Smooth 2D histogram

Hi,
Is there any macro/function or method available to smooth a 2D histograms? I have found this only for 1D histogram.

Thanks in advance.
Best regards
Andrea Bulgarelli

We do not have 2-d histograms smoothing functions.
If somebody succeeds with an implementation let us know.

Rene

Rene: This code fragment smoothes a TH2 using a fixed kernel.

Admittedly the code has some problems: [ul] [li] c-like, rather than c+±like parlance[/li]
[li] no error checking of the input[/li]
[li] hard-coded kernel (probably should allow the user to pass the kernel to use. May need another class for this)[/li]
[li] special treatment for zero valued bins (needed for my problem, but probably not generally applicable)[/li]
[li] no thought given to efficency.[/li]
[li] In general we only want to deal with the error channel if the user want to use it (i.e.
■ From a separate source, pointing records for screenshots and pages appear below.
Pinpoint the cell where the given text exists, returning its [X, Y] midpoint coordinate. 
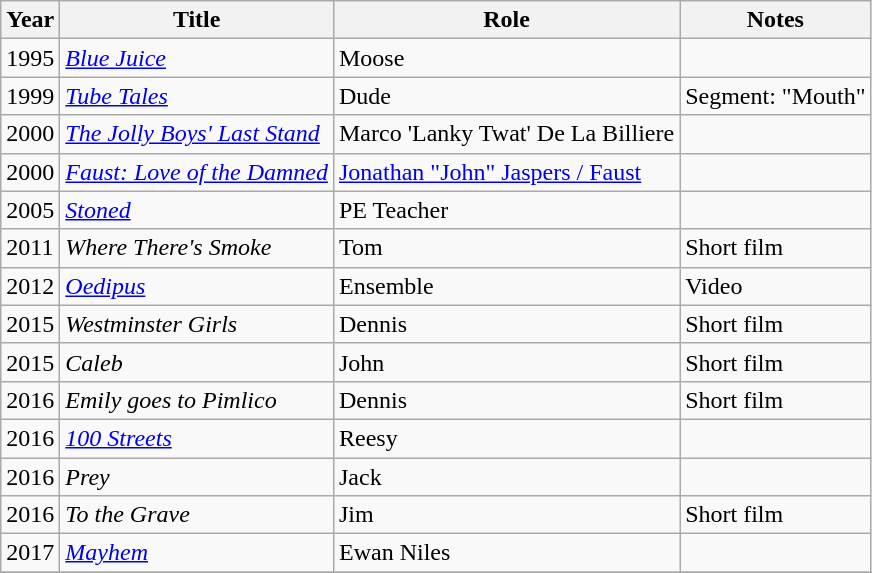
Prey [197, 477]
Moose [506, 58]
2005 [30, 210]
Caleb [197, 362]
Oedipus [197, 286]
1999 [30, 96]
1995 [30, 58]
Emily goes to Pimlico [197, 400]
To the Grave [197, 515]
Mayhem [197, 553]
The Jolly Boys' Last Stand [197, 134]
Video [776, 286]
Westminster Girls [197, 324]
Jim [506, 515]
Faust: Love of the Damned [197, 172]
Stoned [197, 210]
Marco 'Lanky Twat' De La Billiere [506, 134]
Tom [506, 248]
2012 [30, 286]
Ensemble [506, 286]
Blue Juice [197, 58]
Notes [776, 20]
Ewan Niles [506, 553]
2011 [30, 248]
Jonathan "John" Jaspers / Faust [506, 172]
PE Teacher [506, 210]
Year [30, 20]
Where There's Smoke [197, 248]
Dude [506, 96]
Title [197, 20]
Jack [506, 477]
2017 [30, 553]
John [506, 362]
Role [506, 20]
Segment: "Mouth" [776, 96]
Reesy [506, 438]
Tube Tales [197, 96]
100 Streets [197, 438]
SumW2())[/li]
[li] No attention is paid to or use made of the over- and under-flow bins.[/li][/ul] but it was a quick hack to solve a simple problem.

On the plus side the automatic normalizing behavior deals with the edge and corner bins reasonably well.

If this is what you have in mind, I can clean it up bit. [code]
void smooth_th2(TH2 *h){
// Sample kernel
const Int_t ksize_x=5;
const Int_t ksize_y=5;
Double_t kernel[ksize_x][ksize_y] = { { 0, 0, 1, 0, 0 },
{ 0, 2, 2, 2, 0 },
{ 1, 2, 5, 2, 1 },
{ 0, 2, 2, 2, 0 },
{ 0, 0, 1, 0, 0 } };

// Determine the size of the bin buffer(s) needed
Int_t lowest_bin=h->GetBin(0,0);
Int_t highest_bin=h->GetBin(h->GetNbinsX()+1,h->GetNbinsY()+1);
Int_t bufSize = highest_bin-lowest_bin+1;
Double_t *buf = new Double_t[bufSize];
Double_t *ebuf = new Double_t[bufSize];

// Copy all the data to the temporry buffers
for (Int_t i=0; i<=h->GetNbinsX(); i++){
for (Int_t j=0; j<=h->GetNbinsY(); j++){
Int_t bin = h->GetBin(i,j);
buf[bin] =h->GetBinContent(bin);
ebuf[bin]=h->GetBinError(bin);
};
};

// Kernel tail sizes (kernel sizes must be odd for this to work!)
Int_t x_push = (ksize_x-1)/2;
Int_t y_push = (ksize_y-1)/2;

// main work loop
for (Int_t i=1; i<=h->GetNbinsX(); i++){
for (Int_t j=1; j<=h->GetNbinsY(); j++){
Double_t content = 0.0;
Double_t error = 0.0;
Double_t norm = 0.0;

  for (Int_t n=0; n<ksize_x; n++){
    for (Int_t m=0; m<ksize_y; m++){
      Int_t xb = i+(n-x_push);
      Int_t yb = j+(m-y_push);
      if ( (xb >= 1) && (xb <= h->GetNbinsX()) &&
           (yb >= 1) && (yb <= h->GetNbinsY()) ){
        Int_t bin = h->GetBin(xb,yb);
        Double_t k = kernel[n][m];
        if ( (k != 0.0 ) && (buf[bin] != 0.0) ) { // General version probably does not want the second condition
          content += k*buf[bin];
          error   += k*k*buf[bin]*buf[bin];
          norm    += k;
        };
      };
    };
  };

  content /= norm;
  error /= (norm*norm);
  if ( content != 0.0 ) { // General version probably does not want this condition
    h->SetBinContent(i,j,content);
    h->SetBinError(i,j,sqrt(error));
  };
};

};

delete buf;
delete ebuf;
};
[/code]

There is also no fundamental reason you can’t do something similar with TH3s.

Hi David,

Excellent!!

I have converted your C function to a TH2::Smooth member function.
This function is also visible from the TH2 context menu, such that (like for a TH1)
you can smooth a TH2 just by pointing to it in the canvas.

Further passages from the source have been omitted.